- Education: Ahmadu Bello University, Dublin Business School
- Occupations: Interior Designer, Media Proprietor, Entrepreneur
- Organization(s): Essential Media Group, Essential Interiors Consultancy
- Known for: Nigerian Interior Design Pioneer, Founder Interior Designers Association of Nigeria, Founder Interior Design Excellence Awards, Founder Made by Design Show, Founder Design Week Lagos, Publisher Essential Interiors Magazine, Essential Traveller Magazine, Essential Woman Magazine
- Children: 1

= Titi Ogufere =

Nigerian Interior Designer

Titi Ogufere is a Nigerian interior designer, critical design thinker and publisher at Essential Media Group. She is the Creative Director at Essential Interiors Consultancy, a pioneer interior designing company in Nigeria. The award-winning practice was set up in 2002 and has since established an international identity with a wide variety of projects that are context-specific, innovative, experimental, critical and theoretical.

In 2007, Ogufere founded the Interior Designers Association of Nigeria (IDAN), a body charged with the promotion of excellence practices in the interior design sector of Nigeria. She is also the founder of the Essential Media Group, a publishing company that publishes Essential Interior Magazine; a magazine on urban and contemporary interior design.

Ogufere was elected as President-Elect of the International Federation of Interior Architects/Designers (IFI) in 2017. She was announced as the 21st President of the International Federation of Interior Architects/Designers (IFI) on February 27, 2020. Making her the first President of African descent. During her tenure as IFI president, she championed notable advancements in policy and education, during which she co-chaired a taskforce panel responsible for the revision of the IFI Interior and Architecture/Design Education policy

== Early life and education ==
Ogufere was born and raised in Nigeria. She attended Ahmadu Bello University, where she studied Mathematics and Library Science. She went ahead to obtain a degree in Interior Design from Dublin. She thereafter obtained a Diploma in Events Management and PR from Dublin Business School.

She went further to obtain a certificate in Editorial design from London College of Arts.

== Career ==
Ogufere started her career in 2000 at Design Options LTD. In 2002, she founded Essential Interiors, a furniture manufacturing and interdisciplinary practice with operations in Lagos, Nigeria. In 2004, she traveled to Dublin to broaden her education, while she kept her company running in Nigeria. She served as an Ex-Officio Executive Committee member of the International Federation of Interior Architects/Designers (IFI), a position she held for 5 years.

In 2007, Ogufere founded Essential Media Group (EMG); a full-service media company that is into Publishing, Events and Digital Media.

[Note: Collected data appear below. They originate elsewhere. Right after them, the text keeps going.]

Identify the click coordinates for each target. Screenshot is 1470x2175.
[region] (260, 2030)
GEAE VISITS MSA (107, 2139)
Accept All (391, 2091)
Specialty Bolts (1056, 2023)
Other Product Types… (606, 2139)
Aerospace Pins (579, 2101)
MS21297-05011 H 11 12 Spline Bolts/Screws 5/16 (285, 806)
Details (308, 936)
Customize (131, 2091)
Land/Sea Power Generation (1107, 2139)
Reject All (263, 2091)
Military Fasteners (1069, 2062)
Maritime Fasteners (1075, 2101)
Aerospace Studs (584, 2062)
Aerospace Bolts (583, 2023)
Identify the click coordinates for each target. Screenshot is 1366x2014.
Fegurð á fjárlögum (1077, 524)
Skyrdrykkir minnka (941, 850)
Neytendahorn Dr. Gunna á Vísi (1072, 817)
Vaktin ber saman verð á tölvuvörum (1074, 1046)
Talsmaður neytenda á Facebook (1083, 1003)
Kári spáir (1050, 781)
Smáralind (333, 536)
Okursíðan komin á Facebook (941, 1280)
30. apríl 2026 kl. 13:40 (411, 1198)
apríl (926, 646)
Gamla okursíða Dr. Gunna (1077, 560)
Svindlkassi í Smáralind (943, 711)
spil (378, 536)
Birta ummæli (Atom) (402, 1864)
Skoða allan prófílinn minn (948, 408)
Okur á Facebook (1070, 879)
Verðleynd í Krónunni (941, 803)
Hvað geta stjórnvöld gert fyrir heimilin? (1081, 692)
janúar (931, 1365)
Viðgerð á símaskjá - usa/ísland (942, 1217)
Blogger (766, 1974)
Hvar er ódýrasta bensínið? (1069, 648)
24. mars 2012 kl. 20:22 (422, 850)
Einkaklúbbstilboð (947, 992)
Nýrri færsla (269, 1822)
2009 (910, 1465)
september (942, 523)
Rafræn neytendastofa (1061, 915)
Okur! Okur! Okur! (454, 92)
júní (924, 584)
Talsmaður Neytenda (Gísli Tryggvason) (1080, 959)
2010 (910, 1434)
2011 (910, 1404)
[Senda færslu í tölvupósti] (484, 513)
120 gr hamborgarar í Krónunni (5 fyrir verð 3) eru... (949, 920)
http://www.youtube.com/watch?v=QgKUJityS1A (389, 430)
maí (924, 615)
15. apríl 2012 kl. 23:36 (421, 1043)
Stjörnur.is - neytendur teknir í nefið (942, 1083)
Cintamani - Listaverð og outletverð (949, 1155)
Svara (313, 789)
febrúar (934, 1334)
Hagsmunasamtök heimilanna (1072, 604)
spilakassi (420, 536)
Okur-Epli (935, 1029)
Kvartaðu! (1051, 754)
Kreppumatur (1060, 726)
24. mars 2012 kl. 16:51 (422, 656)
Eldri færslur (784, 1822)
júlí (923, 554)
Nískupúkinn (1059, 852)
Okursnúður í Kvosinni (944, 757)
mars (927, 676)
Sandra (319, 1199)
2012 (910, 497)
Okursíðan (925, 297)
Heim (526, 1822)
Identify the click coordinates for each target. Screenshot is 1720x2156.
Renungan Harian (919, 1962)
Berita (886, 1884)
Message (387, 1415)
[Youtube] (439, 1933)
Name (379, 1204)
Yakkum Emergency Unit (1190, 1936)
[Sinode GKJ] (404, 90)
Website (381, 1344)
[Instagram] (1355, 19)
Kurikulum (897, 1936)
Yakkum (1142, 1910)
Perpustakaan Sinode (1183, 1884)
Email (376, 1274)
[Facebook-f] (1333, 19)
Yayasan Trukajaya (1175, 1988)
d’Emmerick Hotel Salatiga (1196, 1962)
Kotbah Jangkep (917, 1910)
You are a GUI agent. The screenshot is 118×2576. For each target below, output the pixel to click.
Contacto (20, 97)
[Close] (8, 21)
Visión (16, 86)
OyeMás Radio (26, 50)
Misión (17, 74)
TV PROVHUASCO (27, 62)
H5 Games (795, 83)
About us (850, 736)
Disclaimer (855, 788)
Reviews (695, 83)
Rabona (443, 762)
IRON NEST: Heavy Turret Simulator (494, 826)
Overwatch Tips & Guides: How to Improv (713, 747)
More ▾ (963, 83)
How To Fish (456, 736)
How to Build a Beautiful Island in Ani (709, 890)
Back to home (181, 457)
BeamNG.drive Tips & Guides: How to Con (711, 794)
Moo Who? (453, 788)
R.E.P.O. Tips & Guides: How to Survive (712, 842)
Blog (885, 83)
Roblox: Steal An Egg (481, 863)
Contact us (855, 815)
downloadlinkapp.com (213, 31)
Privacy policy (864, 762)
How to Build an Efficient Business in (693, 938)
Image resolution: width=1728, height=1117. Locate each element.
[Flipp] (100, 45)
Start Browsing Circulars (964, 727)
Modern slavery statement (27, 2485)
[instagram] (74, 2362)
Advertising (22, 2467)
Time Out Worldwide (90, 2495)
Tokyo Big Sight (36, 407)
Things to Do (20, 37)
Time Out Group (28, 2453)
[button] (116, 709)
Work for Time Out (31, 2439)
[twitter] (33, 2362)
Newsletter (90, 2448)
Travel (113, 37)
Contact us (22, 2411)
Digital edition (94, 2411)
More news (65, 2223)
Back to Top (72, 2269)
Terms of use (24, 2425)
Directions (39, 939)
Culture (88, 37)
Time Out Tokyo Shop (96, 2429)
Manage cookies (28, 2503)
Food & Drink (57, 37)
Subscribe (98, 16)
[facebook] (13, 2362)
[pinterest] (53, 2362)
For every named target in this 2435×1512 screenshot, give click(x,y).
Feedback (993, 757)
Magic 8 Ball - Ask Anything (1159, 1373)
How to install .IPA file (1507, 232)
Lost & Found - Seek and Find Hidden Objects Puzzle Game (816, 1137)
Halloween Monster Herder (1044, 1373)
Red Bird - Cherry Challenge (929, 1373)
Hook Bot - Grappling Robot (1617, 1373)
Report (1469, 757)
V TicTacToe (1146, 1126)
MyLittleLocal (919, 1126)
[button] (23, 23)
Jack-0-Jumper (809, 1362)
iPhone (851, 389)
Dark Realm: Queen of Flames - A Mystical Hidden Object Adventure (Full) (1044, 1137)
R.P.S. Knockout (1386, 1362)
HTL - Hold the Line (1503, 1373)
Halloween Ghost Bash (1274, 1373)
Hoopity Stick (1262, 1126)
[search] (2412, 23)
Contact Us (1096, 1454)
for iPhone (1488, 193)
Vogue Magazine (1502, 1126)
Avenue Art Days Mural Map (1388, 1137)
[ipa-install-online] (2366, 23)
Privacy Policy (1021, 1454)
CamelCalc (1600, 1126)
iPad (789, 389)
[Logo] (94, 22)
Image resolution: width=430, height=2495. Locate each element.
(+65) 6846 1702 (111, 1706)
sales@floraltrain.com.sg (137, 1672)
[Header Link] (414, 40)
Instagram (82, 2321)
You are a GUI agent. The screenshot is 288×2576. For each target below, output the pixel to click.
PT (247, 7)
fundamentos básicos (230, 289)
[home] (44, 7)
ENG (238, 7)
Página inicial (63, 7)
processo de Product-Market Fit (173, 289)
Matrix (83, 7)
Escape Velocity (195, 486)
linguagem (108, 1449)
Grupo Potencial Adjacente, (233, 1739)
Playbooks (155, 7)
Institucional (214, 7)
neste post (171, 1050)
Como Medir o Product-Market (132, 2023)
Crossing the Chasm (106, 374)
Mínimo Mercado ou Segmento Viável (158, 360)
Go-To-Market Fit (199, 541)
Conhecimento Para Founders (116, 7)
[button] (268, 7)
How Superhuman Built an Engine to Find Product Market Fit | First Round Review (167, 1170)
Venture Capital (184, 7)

EMG publishes three leading magazines, organizes a design festival, two highly specialized exhibitions, two conferences, an awards gala, and has to date published over 27 books including This is Africa: Traditional Design, Modern and Contemporary (2017), In Conversation with Demas Nwoko  (2019), Vernacular Design: Redefining the Narrative (2019) and The Devotions of a Virtuous Woman.

In 2017, Ogufere launched the African Culture and Design Festival, an exhibition geared towards showcasing traditional, modern, and contemporary African Art and Design. The event was organized by the Interior Design Association of Nigeria in partnership IFI, with the theme; This is Africa.

In 2019, she launched Design Week Lagos (DWL), an annual event. Design Week Lagos has played host to a number events across the city of Lagos, including; Design Kulture Exhibition, MADE by Design Show, Tourism Investors Forum, Sound for Design, Reflection for Happy Spaces, and Vocational Training Week.

In 2021, she co-produced Made by Design, a Netflix documentary series that focuses on a group of 13 African architects, interior designers, and product designers who live and work in Africa. Three seasons of the show have been produced thus far. The show has spotlighted African professionals in the interior and design space, some of whom are Lami Adeoye, Papa Omotayo, Mpho Vackier, and Issa Diabat,é among others.

In 2012, Ogufere conceived the vision of creating a regional body for African interior architecture/design professional associations, and in 2023, in response to the growing recognition of Africa's rich cultural heritage and its untapped potential in the world of interior architecture and design, the African Council for Interior Architects/Designers (ACIAD) was launched, with George Washington emerging as the first president of the Council.

Titi's latest venture is the Design and Innovation Hub of Nigeria, which is a visionary initiative aimed at steering the nation away from heavy reliance on imported goods and leveraging the untapped creative potential. The initiative aims to train professionals who will change the landscape of furniture, product and industrial design in Nigeria.